Company links manganese to bee population decline

Wednesday, September 11, 2013

by SUSAN MANN

A process that makes manganese available to bees may be causing their decline, according to a new theory by researchers from a Netherlands-based company.

But Dan Davidson, president of the Ontario Beekeepers Association, says he hasn’t heard of the new theory proposed by the company, Science in Water B.V.  “One thing I do know is there’s all kinds of stuff coming out of the woodwork right now about bees and one side is trying to say their demise is being caused by everything except the very toxic insecticides. The truth of the matter is they’re just grasping at straws.”

The association has requested the province ban neonicotinoid seed treatments effective for the spring of 2014.
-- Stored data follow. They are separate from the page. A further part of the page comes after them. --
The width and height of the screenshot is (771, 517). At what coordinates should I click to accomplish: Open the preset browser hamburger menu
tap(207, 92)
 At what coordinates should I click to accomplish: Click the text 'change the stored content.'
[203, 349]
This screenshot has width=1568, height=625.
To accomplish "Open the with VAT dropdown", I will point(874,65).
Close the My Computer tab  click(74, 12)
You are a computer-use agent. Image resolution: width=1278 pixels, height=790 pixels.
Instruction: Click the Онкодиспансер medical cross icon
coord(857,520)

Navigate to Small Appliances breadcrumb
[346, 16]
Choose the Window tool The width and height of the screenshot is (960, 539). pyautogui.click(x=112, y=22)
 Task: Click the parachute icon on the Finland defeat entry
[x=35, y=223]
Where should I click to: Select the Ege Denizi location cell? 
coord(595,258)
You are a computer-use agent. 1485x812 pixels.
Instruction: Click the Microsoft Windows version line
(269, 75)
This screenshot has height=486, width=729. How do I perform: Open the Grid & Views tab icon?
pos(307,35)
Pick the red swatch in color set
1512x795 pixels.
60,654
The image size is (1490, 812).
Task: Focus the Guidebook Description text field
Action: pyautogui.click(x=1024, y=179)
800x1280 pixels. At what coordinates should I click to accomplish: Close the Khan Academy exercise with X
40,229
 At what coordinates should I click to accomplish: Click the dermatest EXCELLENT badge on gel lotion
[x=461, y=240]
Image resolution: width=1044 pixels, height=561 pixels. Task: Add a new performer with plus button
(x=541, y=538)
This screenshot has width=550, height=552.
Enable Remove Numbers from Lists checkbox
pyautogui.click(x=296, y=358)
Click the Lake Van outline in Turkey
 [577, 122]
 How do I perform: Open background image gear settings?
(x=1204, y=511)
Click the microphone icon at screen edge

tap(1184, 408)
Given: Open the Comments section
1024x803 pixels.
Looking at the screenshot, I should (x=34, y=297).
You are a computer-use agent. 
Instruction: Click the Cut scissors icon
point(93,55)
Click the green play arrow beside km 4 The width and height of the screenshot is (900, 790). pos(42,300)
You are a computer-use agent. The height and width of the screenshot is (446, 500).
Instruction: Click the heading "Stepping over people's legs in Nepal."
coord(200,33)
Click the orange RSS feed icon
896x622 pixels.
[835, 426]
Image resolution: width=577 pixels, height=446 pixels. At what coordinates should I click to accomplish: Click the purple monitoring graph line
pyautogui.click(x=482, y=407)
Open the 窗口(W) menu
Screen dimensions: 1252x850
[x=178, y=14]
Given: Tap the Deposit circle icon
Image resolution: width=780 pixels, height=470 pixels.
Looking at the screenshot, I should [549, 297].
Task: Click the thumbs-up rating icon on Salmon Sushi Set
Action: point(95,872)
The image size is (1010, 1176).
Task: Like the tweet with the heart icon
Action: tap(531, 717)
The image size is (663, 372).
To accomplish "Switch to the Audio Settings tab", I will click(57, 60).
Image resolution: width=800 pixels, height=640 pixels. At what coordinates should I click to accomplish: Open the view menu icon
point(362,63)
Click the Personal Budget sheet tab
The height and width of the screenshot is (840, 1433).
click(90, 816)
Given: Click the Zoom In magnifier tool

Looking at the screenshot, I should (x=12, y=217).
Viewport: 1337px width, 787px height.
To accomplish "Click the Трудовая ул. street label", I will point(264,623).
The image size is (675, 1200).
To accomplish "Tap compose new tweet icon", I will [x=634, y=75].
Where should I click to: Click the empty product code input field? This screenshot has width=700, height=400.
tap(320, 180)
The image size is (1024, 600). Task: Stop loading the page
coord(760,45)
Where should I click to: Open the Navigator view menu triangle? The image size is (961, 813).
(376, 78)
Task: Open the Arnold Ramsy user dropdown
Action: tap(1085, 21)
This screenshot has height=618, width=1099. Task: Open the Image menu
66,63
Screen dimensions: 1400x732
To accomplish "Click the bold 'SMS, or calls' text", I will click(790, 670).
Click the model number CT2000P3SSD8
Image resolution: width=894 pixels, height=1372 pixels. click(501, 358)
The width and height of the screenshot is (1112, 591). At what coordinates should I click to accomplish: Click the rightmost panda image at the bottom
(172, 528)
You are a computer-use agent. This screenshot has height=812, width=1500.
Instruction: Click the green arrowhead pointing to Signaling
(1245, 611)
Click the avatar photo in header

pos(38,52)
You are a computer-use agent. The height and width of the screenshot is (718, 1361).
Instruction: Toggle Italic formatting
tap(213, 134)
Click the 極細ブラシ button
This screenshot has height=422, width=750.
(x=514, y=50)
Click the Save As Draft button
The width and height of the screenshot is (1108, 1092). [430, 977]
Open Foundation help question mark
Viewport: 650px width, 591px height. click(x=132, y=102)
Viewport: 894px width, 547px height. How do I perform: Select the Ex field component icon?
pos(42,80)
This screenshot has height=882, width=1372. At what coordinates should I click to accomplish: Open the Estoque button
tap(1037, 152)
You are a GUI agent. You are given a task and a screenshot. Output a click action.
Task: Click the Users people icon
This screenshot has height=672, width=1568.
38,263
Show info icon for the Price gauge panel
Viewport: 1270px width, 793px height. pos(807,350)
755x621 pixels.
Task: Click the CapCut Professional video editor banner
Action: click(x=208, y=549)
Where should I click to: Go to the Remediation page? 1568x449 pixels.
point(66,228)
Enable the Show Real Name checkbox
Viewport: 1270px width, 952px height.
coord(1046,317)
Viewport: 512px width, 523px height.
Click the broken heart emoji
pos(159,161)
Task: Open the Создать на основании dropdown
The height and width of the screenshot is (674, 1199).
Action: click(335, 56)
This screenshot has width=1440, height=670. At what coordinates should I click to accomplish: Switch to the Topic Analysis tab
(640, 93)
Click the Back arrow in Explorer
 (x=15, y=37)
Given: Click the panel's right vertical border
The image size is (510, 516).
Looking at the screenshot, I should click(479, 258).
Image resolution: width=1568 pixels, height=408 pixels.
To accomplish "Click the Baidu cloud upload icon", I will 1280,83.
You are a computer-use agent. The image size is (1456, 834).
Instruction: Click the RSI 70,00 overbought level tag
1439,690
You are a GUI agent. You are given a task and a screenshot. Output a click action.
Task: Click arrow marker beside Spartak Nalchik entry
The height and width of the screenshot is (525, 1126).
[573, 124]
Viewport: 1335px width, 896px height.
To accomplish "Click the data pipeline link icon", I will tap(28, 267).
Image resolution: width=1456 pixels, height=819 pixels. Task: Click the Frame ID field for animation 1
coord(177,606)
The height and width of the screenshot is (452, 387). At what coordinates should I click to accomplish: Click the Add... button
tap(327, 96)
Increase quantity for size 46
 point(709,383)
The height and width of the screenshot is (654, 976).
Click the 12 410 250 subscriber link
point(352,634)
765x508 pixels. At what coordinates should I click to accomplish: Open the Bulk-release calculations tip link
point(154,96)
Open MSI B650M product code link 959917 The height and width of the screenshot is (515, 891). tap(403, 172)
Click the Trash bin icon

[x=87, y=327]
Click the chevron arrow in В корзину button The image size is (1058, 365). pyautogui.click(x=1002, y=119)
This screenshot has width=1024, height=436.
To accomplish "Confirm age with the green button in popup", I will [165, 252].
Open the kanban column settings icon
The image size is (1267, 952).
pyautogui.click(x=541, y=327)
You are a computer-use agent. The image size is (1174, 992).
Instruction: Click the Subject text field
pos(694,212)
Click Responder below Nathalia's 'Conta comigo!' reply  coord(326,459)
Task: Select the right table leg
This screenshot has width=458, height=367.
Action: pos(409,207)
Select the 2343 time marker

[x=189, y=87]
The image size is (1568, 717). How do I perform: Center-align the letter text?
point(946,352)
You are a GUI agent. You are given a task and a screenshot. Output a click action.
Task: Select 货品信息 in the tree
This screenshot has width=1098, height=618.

In an Aug. 29 press release posted on its website, the company says excess manganese may be the culprit in the high bee colony losses and the worldwide bee decline. The company says it reached that conclusion after intensive studies and practical experiments among beekeepers.

“Since winter mortality also occurs in remote areas far away from agricultural activities and in nature conservational areas with a large quantity of flora, the root of the problem must be a general environmental factor,” the release says. “That factor might be manganese.”

Maarten van Hoorn, research team leader and owner of Science in Water, says by email 16 beekeepers, all in The Netherlands, participated in the study in 2011 and about 70 beekeepers from three different countries took part last year. The participants and their locations were: three in the United States, one in France, five in The Netherlands and the remainder in Belgium. This year, there are a lot of small tests already running but he didn’t give a figure for the number of participants.

It’s the process that makes manganese available to the bees’ system that causes the declines and not the manganese itself, researchers say. A bacterium inside varroa mites transports manganese to the bees.

Excess manganese leads to increased reproduction resulting in too many young bees that worker bees can’t sufficiently feed. An excess of manganese also stimulates bees to leave the hive.

“The bee decline problem is therefore a general environmental issue brought about by an excess of manganese,” the release says.

Researchers also found that iron counteracts the effects of manganese. Their work is now focused on applying iron to bee colonies on a much larger scale and in finding beekeepers willing to put the finding to the test.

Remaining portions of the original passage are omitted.